Australia Under Pressure to Launch CBDC
While the RBA (Reserve Bank of Australia) is still researching CBDCs, other banks across the world are moving fast with their plans to launch digital currencies.
A week ago, the local government of the Chinese Xiong’an region announced it would pay its residents in digital Yuan, starting with construction workers.
The case for Australia is the back-and-forth of the RBA regarding a future CBDC, along with the unclear regulatory environment for cryptocurrencies. Unsurprisingly, many in the blockchain and crypto community in general have criticised Australian monetary authorities for not taking digital currencies seriously, something that seems to affect the banks as well.
We need to think, as a country, ‘what is crypto, how could it be used, and do you trade it?’ If it is something that should be traded safely, [how do] we make it safe? Those are the issues we need to think about, and quite quickly, because people are making a livelihood out of trading.
Ross McEwan, CEO, National Australia Bank
BIS Backing Stablecoins
The Bank of International Settlements (BIS) – dubbed the central bank for central banks – has shown support for the development of CBDCs in an attempt to modernise traditional finance and ensure “Big Tech” does not take control of money, according to a report from Reuters.
This has rushed other banks to explore the technology of CBDCs as cryptocurrencies are booming and the world is gradually transitioning to digital payments. Further, at least 56 central banks and monetary authorities are exploring digital currencies.
Impact of Blockchain and DeFi on Traditional Finance
Australian venture capitalist Mark Carnegie recently spoke on the ABC’s The Business cryptocurrencies special about how DeFi and blockchain are changing the landscape for traditional finance.

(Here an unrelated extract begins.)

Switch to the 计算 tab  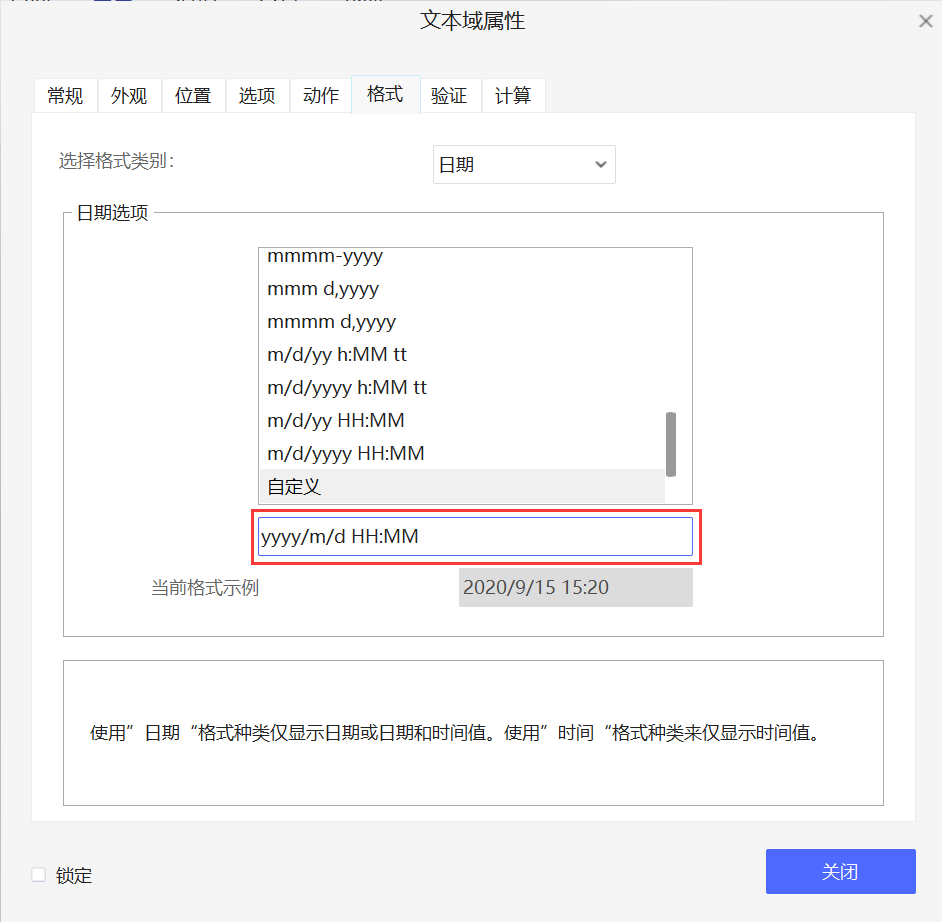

Carnegie, who launched a crypto fund two months ago, said the idea behind cryptocurrencies is to bring on a decentralised financial world and not to focus solely on one crypto, referring to Bitcoin maximalists. When asked about the safety of DeFi, he said:
Look at the GFC [Global Financial Crisis of 2007]; in the end, the government had to step in to guarantee the world’s financial system. It’s safe because they decided to print money, it’s not safe because it’s safe, it’s because you’re essentially charged huge amounts of insurance embedded in all the fees you pay.
Mark Carnegie
Carnegie added that wholesale investors were coming into his fund looking for a mainstream fund manager willing to go into digital assets.